╭─ Exercise data
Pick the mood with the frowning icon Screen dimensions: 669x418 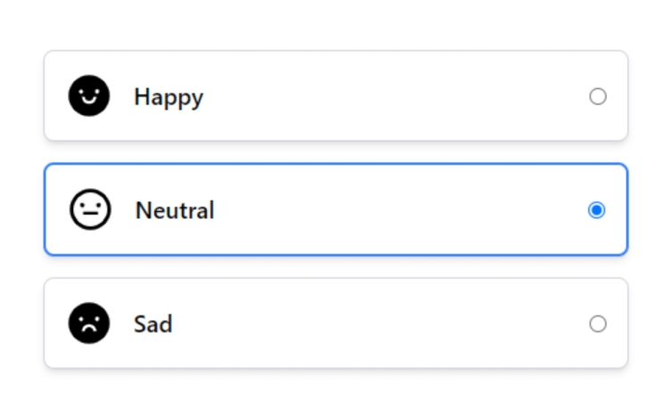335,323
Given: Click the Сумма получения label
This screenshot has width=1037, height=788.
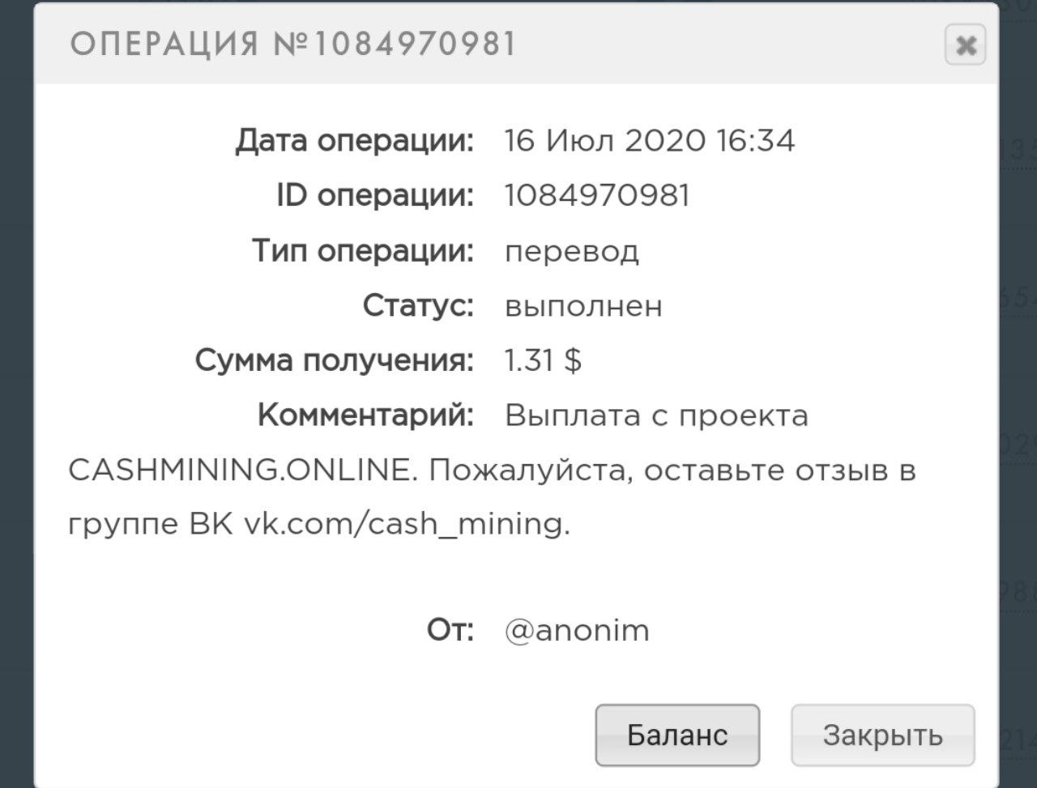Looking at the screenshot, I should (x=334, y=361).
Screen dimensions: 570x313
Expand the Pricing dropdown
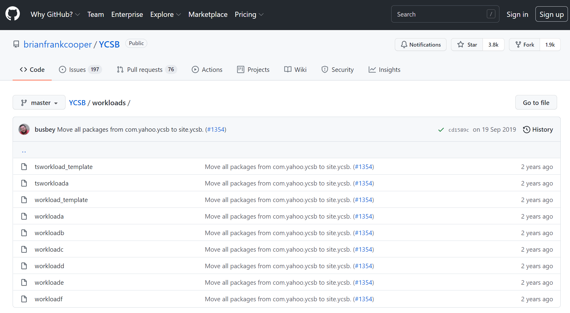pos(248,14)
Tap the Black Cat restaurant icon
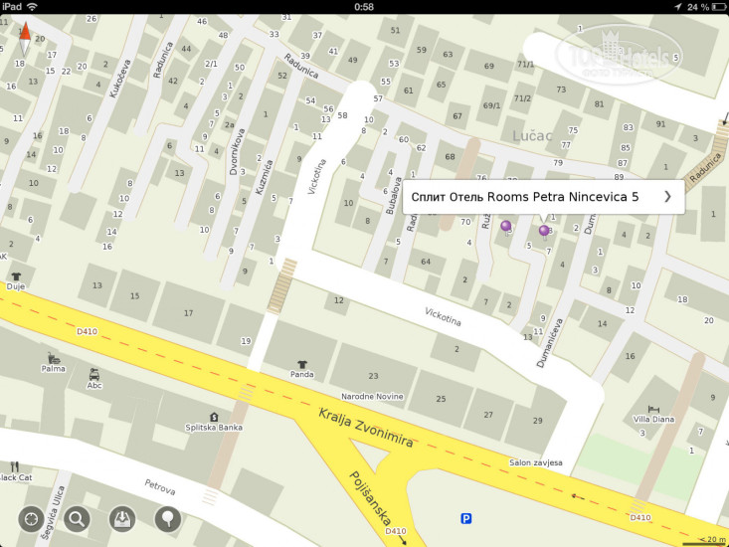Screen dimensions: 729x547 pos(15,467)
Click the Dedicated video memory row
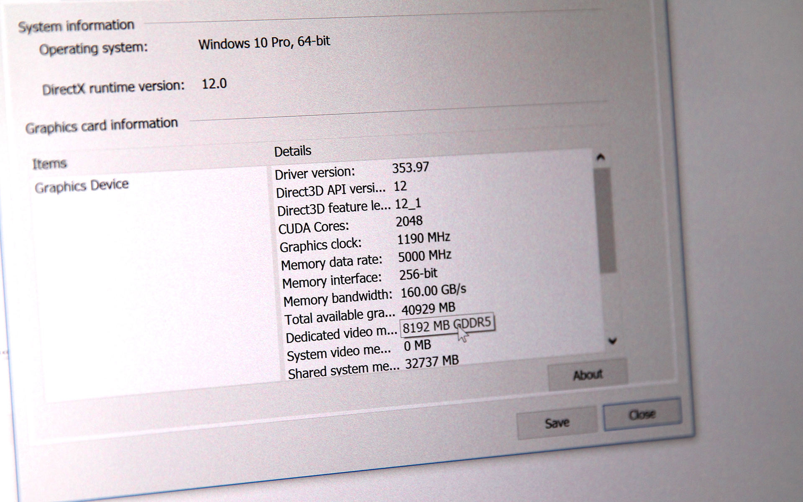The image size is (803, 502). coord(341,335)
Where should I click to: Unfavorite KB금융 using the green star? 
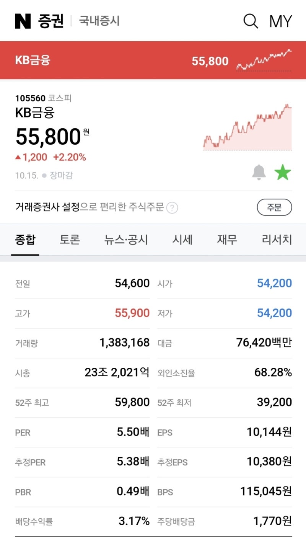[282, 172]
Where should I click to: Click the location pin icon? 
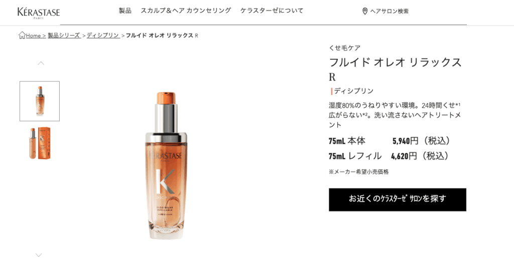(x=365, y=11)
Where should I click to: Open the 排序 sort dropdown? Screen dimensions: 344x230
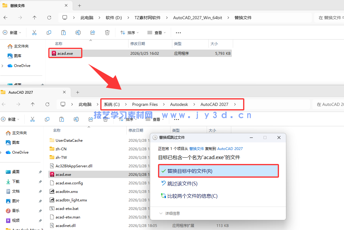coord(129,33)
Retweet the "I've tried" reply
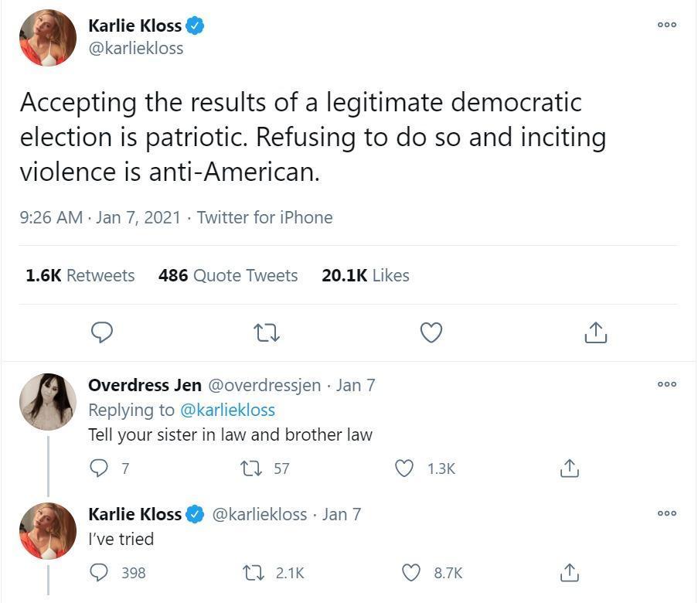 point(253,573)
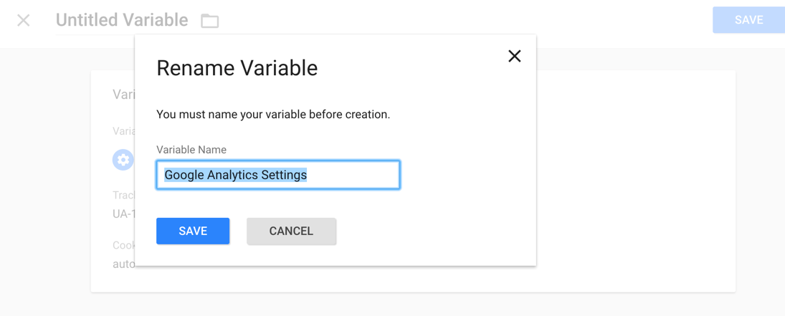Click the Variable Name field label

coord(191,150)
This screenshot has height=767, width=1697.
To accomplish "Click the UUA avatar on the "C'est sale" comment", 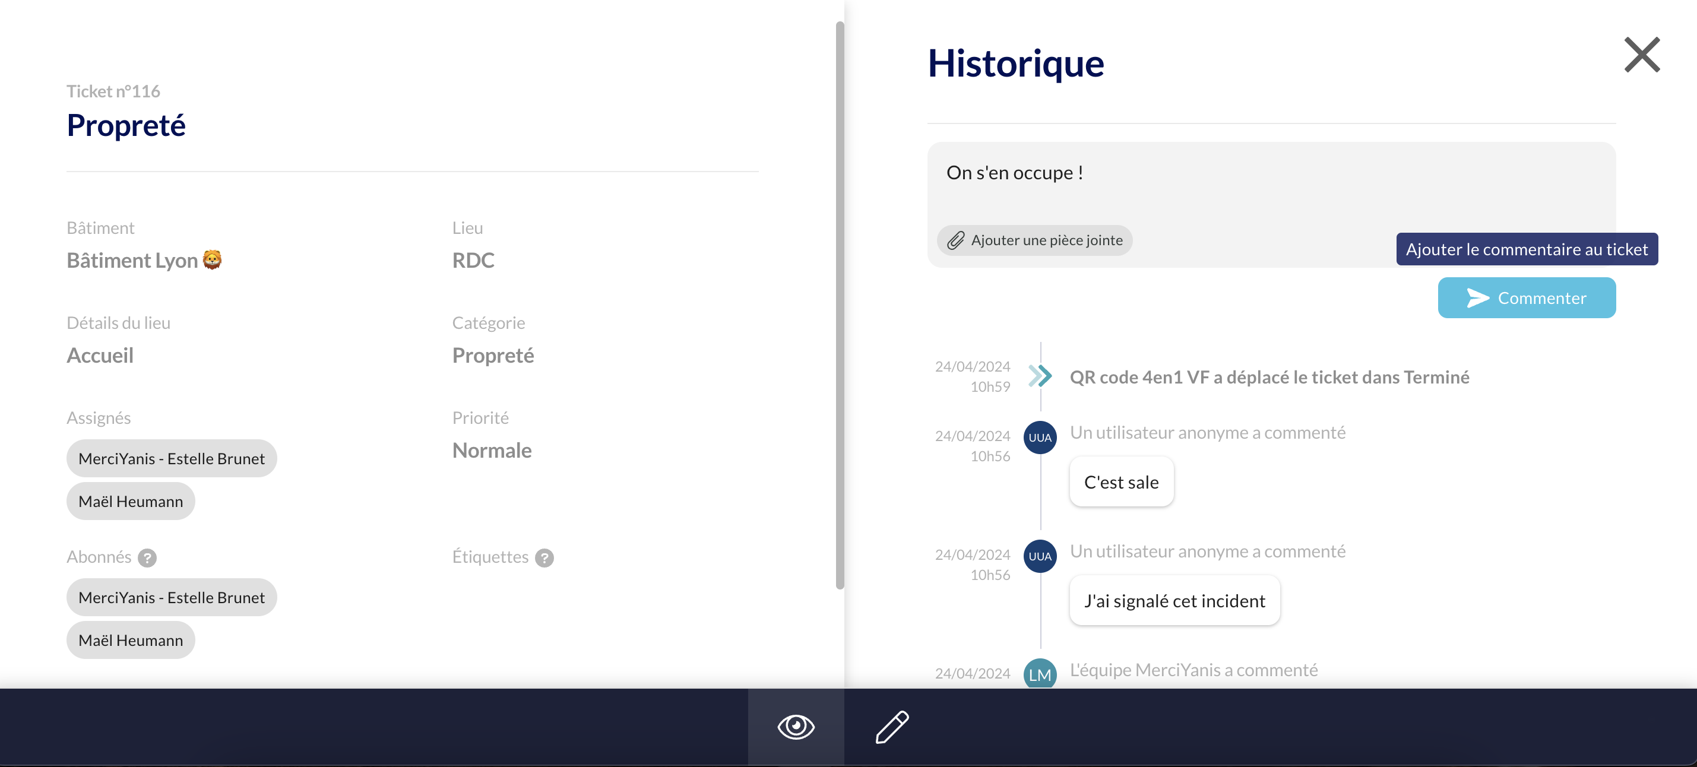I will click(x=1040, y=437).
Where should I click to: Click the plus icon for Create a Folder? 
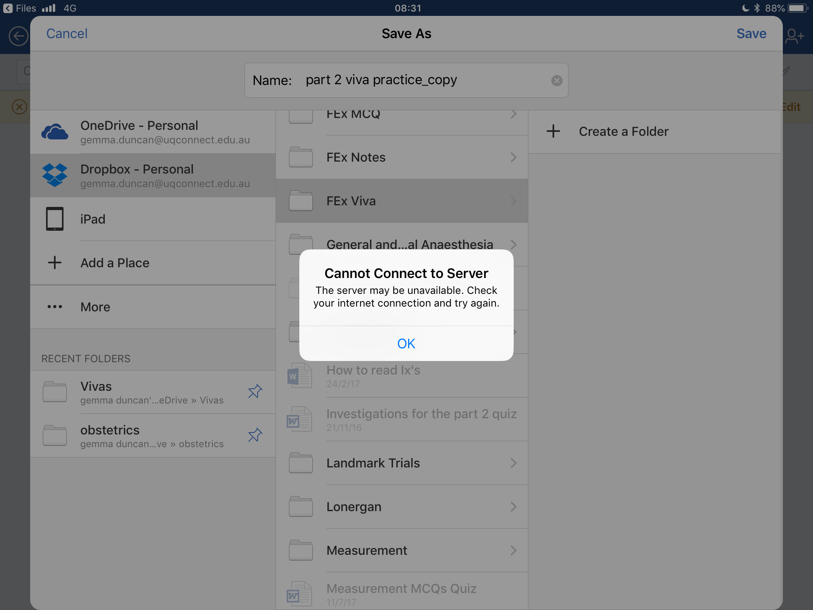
╰─
What to do: Report how many lines in the listing contain the string "width", giving only the number.

Solution to this exercise: 2